#### EXERCISE INPUT

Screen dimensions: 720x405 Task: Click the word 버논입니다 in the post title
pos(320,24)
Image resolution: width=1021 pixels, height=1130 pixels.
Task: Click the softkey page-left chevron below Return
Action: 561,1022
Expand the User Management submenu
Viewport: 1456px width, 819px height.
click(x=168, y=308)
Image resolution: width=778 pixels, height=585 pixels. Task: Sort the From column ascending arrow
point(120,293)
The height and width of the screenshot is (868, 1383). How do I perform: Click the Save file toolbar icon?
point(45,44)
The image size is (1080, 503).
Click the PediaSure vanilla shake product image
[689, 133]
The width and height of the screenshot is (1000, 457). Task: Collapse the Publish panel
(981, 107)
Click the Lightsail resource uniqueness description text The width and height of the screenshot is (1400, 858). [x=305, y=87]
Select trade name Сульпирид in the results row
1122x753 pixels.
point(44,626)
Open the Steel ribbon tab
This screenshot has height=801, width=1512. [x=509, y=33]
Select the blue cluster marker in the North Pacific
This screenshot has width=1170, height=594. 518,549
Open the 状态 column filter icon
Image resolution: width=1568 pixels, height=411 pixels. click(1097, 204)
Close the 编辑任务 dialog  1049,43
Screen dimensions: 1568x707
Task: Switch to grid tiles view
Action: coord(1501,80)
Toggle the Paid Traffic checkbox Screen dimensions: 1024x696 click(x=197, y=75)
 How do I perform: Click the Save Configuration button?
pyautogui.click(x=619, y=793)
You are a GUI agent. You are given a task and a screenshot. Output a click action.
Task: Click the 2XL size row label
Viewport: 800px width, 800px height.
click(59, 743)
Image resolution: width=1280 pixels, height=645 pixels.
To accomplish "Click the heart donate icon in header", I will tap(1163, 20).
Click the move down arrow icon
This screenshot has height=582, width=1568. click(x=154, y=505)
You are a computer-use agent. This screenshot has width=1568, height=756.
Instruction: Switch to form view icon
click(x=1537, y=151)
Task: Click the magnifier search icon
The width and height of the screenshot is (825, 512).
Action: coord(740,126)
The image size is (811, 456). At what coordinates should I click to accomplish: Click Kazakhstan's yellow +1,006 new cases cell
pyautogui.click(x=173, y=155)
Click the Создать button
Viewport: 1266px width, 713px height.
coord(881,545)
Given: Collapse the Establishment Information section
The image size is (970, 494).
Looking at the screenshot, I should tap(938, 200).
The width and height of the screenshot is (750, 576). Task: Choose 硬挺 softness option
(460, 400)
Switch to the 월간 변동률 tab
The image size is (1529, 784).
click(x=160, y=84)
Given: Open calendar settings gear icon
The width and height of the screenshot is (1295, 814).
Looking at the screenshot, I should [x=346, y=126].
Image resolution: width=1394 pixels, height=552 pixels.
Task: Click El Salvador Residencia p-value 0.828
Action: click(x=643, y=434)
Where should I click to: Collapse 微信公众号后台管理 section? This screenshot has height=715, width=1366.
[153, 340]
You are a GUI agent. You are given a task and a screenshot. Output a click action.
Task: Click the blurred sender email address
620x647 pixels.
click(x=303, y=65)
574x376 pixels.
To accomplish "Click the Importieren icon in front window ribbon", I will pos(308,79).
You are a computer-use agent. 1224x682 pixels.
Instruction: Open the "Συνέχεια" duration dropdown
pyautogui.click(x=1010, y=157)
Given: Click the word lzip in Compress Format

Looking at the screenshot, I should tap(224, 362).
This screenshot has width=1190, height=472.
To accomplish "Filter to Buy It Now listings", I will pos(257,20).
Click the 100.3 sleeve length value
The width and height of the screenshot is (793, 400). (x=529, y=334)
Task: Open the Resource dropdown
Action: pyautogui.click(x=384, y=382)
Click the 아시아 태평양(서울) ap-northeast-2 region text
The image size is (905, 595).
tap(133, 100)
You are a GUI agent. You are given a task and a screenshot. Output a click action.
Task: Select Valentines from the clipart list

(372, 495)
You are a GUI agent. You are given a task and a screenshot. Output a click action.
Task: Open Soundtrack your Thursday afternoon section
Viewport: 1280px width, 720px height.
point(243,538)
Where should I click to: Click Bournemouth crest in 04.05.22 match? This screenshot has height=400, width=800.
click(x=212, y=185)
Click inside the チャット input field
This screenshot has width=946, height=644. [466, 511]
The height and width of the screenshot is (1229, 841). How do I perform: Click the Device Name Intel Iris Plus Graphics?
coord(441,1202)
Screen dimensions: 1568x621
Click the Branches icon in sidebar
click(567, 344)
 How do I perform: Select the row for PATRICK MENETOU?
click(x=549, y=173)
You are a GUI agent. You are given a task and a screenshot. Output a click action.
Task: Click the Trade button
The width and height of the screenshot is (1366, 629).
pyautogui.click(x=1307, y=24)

########

> **WORK INSTRUCTION**
The records shown above are to be copied exactly, every one of them.

> **YOUR SOLUTION**
Screen dimensions: 720x405 Task: Click the word 버논입니다 in the post title
pos(320,24)
Image resolution: width=1021 pixels, height=1130 pixels.
Task: Click the softkey page-left chevron below Return
Action: 561,1022
Expand the User Management submenu
Viewport: 1456px width, 819px height.
click(x=168, y=308)
Image resolution: width=778 pixels, height=585 pixels. Task: Sort the From column ascending arrow
point(120,293)
The height and width of the screenshot is (868, 1383). How do I perform: Click the Save file toolbar icon?
point(45,44)
The image size is (1080, 503).
Click the PediaSure vanilla shake product image
[689, 133]
The width and height of the screenshot is (1000, 457). Task: Collapse the Publish panel
(981, 107)
Click the Lightsail resource uniqueness description text The width and height of the screenshot is (1400, 858). [x=305, y=87]
Select trade name Сульпирид in the results row
1122x753 pixels.
point(44,626)
Open the Steel ribbon tab
This screenshot has height=801, width=1512. [x=509, y=33]
Select the blue cluster marker in the North Pacific
This screenshot has width=1170, height=594. 518,549
Open the 状态 column filter icon
Image resolution: width=1568 pixels, height=411 pixels. click(1097, 204)
Close the 编辑任务 dialog  1049,43
Screen dimensions: 1568x707
Task: Switch to grid tiles view
Action: coord(1501,80)
Toggle the Paid Traffic checkbox Screen dimensions: 1024x696 click(x=197, y=75)
 How do I perform: Click the Save Configuration button?
pyautogui.click(x=619, y=793)
You are a GUI agent. You are given a task and a screenshot. Output a click action.
Task: Click the 2XL size row label
Viewport: 800px width, 800px height.
click(59, 743)
Image resolution: width=1280 pixels, height=645 pixels.
To accomplish "Click the heart donate icon in header", I will tap(1163, 20).
Click the move down arrow icon
This screenshot has height=582, width=1568. click(x=154, y=505)
You are a computer-use agent. This screenshot has width=1568, height=756.
Instruction: Switch to form view icon
click(x=1537, y=151)
Task: Click the magnifier search icon
The width and height of the screenshot is (825, 512).
Action: coord(740,126)
The image size is (811, 456). At what coordinates should I click to accomplish: Click Kazakhstan's yellow +1,006 new cases cell
pyautogui.click(x=173, y=155)
Click the Создать button
Viewport: 1266px width, 713px height.
coord(881,545)
Given: Collapse the Establishment Information section
The image size is (970, 494).
Looking at the screenshot, I should tap(938, 200).
The width and height of the screenshot is (750, 576). Task: Choose 硬挺 softness option
(460, 400)
Switch to the 월간 변동률 tab
The image size is (1529, 784).
click(x=160, y=84)
Given: Open calendar settings gear icon
The width and height of the screenshot is (1295, 814).
Looking at the screenshot, I should [x=346, y=126].
Image resolution: width=1394 pixels, height=552 pixels.
Task: Click El Salvador Residencia p-value 0.828
Action: click(x=643, y=434)
Where should I click to: Collapse 微信公众号后台管理 section? This screenshot has height=715, width=1366.
[153, 340]
You are a GUI agent. You are given a task and a screenshot. Output a click action.
Task: Click the blurred sender email address
620x647 pixels.
click(x=303, y=65)
574x376 pixels.
To accomplish "Click the Importieren icon in front window ribbon", I will pos(308,79).
You are a computer-use agent. 1224x682 pixels.
Instruction: Open the "Συνέχεια" duration dropdown
pyautogui.click(x=1010, y=157)
Given: Click the word lzip in Compress Format

Looking at the screenshot, I should tap(224, 362).
This screenshot has width=1190, height=472.
To accomplish "Filter to Buy It Now listings", I will pos(257,20).
Click the 100.3 sleeve length value
The width and height of the screenshot is (793, 400). (x=529, y=334)
Task: Open the Resource dropdown
Action: pyautogui.click(x=384, y=382)
Click the 아시아 태평양(서울) ap-northeast-2 region text
The image size is (905, 595).
tap(133, 100)
You are a GUI agent. You are given a task and a screenshot. Output a click action.
Task: Select Valentines from the clipart list

(372, 495)
You are a GUI agent. You are given a task and a screenshot. Output a click action.
Task: Open Soundtrack your Thursday afternoon section
Viewport: 1280px width, 720px height.
point(243,538)
Where should I click to: Click Bournemouth crest in 04.05.22 match? This screenshot has height=400, width=800.
click(x=212, y=185)
Click inside the チャット input field
This screenshot has width=946, height=644. [466, 511]
The height and width of the screenshot is (1229, 841). How do I perform: Click the Device Name Intel Iris Plus Graphics?
coord(441,1202)
Screen dimensions: 1568x621
Click the Branches icon in sidebar
click(567, 344)
 How do I perform: Select the row for PATRICK MENETOU?
click(x=549, y=173)
You are a GUI agent. You are given a task and a screenshot. Output a click action.
Task: Click the Trade button
The width and height of the screenshot is (1366, 629).
pyautogui.click(x=1307, y=24)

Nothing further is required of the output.